Listed records
== == ==

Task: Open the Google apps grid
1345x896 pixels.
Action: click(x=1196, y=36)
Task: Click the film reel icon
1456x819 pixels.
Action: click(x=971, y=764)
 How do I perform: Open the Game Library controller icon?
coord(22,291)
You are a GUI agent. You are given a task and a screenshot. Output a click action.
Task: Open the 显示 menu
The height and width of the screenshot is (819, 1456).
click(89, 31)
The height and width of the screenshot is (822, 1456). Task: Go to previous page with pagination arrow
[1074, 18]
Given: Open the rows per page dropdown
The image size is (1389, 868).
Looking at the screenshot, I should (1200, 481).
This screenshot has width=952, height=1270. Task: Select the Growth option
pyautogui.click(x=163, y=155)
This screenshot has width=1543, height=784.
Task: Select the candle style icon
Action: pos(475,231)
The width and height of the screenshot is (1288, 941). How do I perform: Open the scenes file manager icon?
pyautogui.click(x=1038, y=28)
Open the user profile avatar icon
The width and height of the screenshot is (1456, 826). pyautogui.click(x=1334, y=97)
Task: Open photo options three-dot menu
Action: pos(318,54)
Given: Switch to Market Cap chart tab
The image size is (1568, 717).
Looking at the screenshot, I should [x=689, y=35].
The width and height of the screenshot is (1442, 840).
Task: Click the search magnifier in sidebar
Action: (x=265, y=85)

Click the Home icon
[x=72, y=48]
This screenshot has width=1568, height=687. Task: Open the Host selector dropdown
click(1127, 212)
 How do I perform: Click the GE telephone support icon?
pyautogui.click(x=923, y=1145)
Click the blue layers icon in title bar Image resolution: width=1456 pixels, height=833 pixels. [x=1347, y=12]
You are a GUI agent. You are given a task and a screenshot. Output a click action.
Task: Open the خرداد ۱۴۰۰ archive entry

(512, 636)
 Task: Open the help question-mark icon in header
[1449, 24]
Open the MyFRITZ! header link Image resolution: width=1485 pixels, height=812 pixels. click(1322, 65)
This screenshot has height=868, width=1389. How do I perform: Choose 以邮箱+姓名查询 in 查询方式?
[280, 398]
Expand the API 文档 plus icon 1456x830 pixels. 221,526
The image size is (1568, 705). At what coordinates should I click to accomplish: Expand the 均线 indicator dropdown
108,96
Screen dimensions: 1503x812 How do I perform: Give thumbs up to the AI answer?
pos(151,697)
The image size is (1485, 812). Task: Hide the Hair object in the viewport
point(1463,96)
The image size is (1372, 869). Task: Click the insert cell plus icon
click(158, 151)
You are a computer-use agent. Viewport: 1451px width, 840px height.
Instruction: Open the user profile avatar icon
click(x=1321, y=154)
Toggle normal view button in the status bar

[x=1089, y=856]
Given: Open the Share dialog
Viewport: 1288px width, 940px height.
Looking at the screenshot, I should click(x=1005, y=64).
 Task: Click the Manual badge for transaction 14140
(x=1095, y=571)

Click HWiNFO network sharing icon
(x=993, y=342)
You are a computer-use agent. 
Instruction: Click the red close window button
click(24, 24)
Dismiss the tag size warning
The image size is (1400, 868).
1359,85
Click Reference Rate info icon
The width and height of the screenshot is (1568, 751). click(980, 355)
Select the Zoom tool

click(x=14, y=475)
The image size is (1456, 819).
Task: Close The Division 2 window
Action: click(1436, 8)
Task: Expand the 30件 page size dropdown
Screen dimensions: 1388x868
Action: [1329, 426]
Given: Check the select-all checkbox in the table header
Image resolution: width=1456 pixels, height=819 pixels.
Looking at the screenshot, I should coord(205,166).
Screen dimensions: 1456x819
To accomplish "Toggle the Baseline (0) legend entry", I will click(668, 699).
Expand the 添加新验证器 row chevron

== == ==

Instructions to follow
Your answer must consist of every line in the listing that contains "agent".

Solution for this task
You are a GUI agent. You are given a task and a screenshot. Output a click action.
You are a GUI agent. You are given a task and a screenshot. Output a click action.
You are a computer-use agent. Viewport: 1451px width, 840px height.
You are a computer-use agent. 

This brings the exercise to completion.